ComputePool

Production LLM inference on the consumer GPUs you already own — at near-zero latency overhead vs. a single big GPU. A 70B model needs ~140 GB of VRAM. An RTX 4090 has 24. ComputePool shards a model layer-wise across two (or more) consumer cards, streams hidden states peer-to-peer over Gensyn AXL, settles via x402 + Superfluid on 0G Galileo testnet, and orchestrates everything through KeeperHub workflows.

The per-token network hop adds single-digit milliseconds on top of the actual forward pass — negligible next to the GPU compute itself, because AXL keeps the hidden-state transport peer-to-peer with no orchestrator round-trip.

Live on 0G Galileo testnet · Built for ETHGlobal 2026 · Hits all three sponsor tracks: 0G, Gensyn (AXL), KeeperHub.


Demo	`make build && make up` → http://localhost:8000
Pitch deck	`frontend/app/pitch/page.tsx` (also live at `/pitch`)
End-to-end script	`scripts/e2e_demo.py`

Sponsor judging packets

Three deep-dive READMEs — start here:

0G ($15,000) — sponsors/0g/README.md › Pooled-GPU SDK behind a TEE-attested orchestrator · Superfluid live on Galileo (chainId 16602) · ERC-7857 PoolINFT as access primitive
Gensyn — AXL ($5,000) — sponsors/gensyn-axl/README.md › First production layer-pipelined LLM inference over AXL · prebuilt NVIDIA + CPU images with the AXL binary inside · native Tailscale in the same compose stack
KeeperHub ($5,000) — sponsors/keeperhub/README.md › Two upstream PRs (#1106 Superfluid plugin, #1105 Coalition plugin) · five workflows drive the full x402 + Superfluid payment lifecycle

What it actually does

A single GPU can't fit a real model.
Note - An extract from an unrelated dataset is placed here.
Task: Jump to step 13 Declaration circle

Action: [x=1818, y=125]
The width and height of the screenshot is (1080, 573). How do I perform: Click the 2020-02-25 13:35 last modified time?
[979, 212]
We turn N small GPUs into one virtual one:

Sharding: worker/model.py loads only the assigned layer slice from a HuggingFace model. Entry holds embed + layers[0:mid], exit holds layers[mid:N] + lm_head.
P2P transport: worker/axl_client.py + worker/framing.py carry hidden-state tensors and sampled tokens across Gensyn AXL frames.
Token loop: worker/pipeline.py — entry_generate and exit_loop drive one forward hop per token until EOS. Network overhead per token is negligible vs. the actual GPU compute — the AXL hop is single-digit ms on a Tailscale mesh, while a single transformer forward pass on a consumer card is tens of ms; sharded throughput tracks single-GPU throughput within noise.
Payments: orchestrator/x402.py gates /pools/{n}/infer with HTTP 402; orchestrator/economics.py opens the Superfluid stream once the voucher settles.
Coordination: orchestrator/keeperhub.py drives five KeeperHub workflows for coalition activation, pool wiring, stream start/stop, and slashing.
Custody / iNFT: orchestrator/inft/ mints a per-pool ERC-7857 INFT on 0G with encrypted intelligence metadata.

Why it wins (one line per sponsor)

Sponsor	What we shipped on top	Track relevance
0G	First CREATE2-deployed verified Superfluid contracts on 0G Galileo · pooled-GPU SDK lets consumer cards qualify for 0G Compute together · orchestrator runs in TEE so 0G's signing flow stays intact · live ERC-7857 INFT per pool	Best Agent Framework / Tooling and Best Autonomous Agents / iNFT
Gensyn — AXL	First production deployment of layer-pipelined LLM inference over AXL. Multi-node by construction (entry node ⇄ exit node). Prebuilt NVIDIA + CPU Docker images = one-line deploy. Tailscale-native — zero exposed ports.	Best Application of AXL — depth, multi-node, real utility
KeeperHub	Five workflows that drive the full demo · upstream Superfluid plugin (#1106) · upstream Coalition plugin (#1105) — multi-party on-chain commitments with slashing · agents pay autonomously via x402	Best Innovative Use and Best Integration (payments + framework)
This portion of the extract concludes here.